I remember making my first project. It was a wire-wrapped bracelet, and I made it in a class at a local bead store (now long since closed):
After that, I took a second class, where I made a necklace on Soft-Flex wire. I took a few more classes as well, where I learned more about wire-wrapping and stringing, but I never took a needle-and-thread class.
Eleven years later, and I still haven't figured out thread projects. Every time there's a new trend in beading, I look into it, but I often don't end up trying it. When it was all the rage to make stretch bracelets with Swarovski crystals, I bought Stretch Magic, but I never used it. When the silk string trend started, I made a few necklaces, but ultimately decided not to continue. I've seen ribbon necklaces, bracelets with fiber, everything under the sun--but I've never veered from Soft-Flex or sterling/goldfill wire.
Often I see these approaches, and I think them imaginative and interesting, but I can't bring myself to try.
When I was still in high school I spent my entire weekly allowance ($20) on a necklace at a Renaissance Festival. I put it on and absolutely adored it. I wore it for about an hour before it felt a little itchy and I adjusted the necklace with my finger--whereupon the entire necklace broke at a single point and several beads were lost.
Clearly this is a silly reason not to make something on thread, and it isn't the only reason; honestly, I just don't have the patience for threadwork. But it does pop up in my mind every so often. I would hate to have someone buy something from me, only to have it break within hours.
I really adore Soft-Flex and am working my way through my third 1000 foot spool at this point. It's a great product and I am very much impressed by how it holds up. I made one necklace eight years ago that I still wear today.
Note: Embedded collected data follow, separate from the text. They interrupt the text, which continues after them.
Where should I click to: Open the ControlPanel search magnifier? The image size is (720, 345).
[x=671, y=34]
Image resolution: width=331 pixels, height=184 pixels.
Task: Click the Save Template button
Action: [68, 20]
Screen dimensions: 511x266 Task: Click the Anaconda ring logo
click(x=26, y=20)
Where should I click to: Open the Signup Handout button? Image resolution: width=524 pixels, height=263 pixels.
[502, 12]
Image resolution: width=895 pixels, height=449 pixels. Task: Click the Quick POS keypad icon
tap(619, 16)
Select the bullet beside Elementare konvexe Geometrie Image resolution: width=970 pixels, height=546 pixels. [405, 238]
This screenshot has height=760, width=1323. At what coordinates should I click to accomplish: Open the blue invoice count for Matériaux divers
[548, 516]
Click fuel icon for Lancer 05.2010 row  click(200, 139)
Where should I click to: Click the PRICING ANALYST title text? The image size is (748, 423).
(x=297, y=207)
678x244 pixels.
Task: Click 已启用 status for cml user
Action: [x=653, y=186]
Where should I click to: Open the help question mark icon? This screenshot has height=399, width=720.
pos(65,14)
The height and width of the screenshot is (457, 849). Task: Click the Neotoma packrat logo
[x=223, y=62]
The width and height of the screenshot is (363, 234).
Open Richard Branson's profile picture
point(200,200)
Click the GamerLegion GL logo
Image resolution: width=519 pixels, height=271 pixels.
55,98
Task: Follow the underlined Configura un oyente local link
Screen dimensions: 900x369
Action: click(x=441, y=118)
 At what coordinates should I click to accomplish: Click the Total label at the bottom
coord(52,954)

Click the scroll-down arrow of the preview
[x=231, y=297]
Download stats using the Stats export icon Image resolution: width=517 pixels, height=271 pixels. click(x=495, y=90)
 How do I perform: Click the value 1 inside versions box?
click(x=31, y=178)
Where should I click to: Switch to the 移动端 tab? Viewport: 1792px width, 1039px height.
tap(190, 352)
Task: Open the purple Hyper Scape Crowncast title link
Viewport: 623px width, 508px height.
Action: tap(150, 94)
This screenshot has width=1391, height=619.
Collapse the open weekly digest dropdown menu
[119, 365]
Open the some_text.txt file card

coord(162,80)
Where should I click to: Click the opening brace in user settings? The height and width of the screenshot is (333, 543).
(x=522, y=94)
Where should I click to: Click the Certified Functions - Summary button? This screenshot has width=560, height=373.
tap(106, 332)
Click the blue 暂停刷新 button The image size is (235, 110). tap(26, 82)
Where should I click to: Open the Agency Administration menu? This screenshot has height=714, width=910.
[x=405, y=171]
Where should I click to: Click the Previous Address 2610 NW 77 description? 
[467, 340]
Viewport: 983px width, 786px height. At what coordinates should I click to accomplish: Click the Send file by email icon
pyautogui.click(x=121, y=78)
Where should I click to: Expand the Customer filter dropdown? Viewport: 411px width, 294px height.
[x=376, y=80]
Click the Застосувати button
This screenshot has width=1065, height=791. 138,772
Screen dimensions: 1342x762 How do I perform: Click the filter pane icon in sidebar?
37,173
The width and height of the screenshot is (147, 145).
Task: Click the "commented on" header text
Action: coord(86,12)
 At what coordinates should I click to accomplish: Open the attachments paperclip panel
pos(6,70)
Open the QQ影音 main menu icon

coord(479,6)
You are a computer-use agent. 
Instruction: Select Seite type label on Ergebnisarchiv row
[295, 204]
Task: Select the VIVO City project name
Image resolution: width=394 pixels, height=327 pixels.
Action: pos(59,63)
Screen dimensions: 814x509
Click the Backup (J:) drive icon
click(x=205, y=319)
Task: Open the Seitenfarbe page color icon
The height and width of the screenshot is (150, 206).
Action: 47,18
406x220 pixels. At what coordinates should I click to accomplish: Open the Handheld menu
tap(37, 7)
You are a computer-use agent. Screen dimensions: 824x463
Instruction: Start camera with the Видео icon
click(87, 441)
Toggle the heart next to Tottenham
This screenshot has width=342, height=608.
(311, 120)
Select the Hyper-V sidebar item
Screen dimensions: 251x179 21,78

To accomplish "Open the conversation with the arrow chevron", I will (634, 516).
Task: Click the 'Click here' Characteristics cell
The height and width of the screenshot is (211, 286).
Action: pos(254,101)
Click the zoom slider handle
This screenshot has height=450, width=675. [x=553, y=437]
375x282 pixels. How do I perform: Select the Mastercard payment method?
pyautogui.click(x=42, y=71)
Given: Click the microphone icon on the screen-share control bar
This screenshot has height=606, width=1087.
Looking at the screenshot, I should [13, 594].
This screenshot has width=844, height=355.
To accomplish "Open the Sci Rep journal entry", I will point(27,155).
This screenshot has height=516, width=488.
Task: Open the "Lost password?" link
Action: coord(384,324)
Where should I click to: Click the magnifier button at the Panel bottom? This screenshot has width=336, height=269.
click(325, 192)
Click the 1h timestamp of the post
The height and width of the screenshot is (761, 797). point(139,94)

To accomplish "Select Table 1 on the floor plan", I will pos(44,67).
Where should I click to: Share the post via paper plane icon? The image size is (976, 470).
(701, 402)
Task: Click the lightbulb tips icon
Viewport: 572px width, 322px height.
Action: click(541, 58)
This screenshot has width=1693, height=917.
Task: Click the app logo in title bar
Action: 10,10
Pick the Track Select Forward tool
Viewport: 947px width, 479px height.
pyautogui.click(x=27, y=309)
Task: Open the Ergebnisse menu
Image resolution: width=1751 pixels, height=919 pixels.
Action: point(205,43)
It's been through a lot of wear and tear--a baby once played rather violently with it for hours--and yet it still looks great.
I also love working with sterling wire, though I rarely (if ever) use half-hard; I prefer dead soft for everything. Less wear and tear on the hands, I suppose. Also, it's easier to control. I buy a pound of dead soft 20 gauge at a time and it generally takes a year or so to go through it, especially when I'm doing a lot of shows.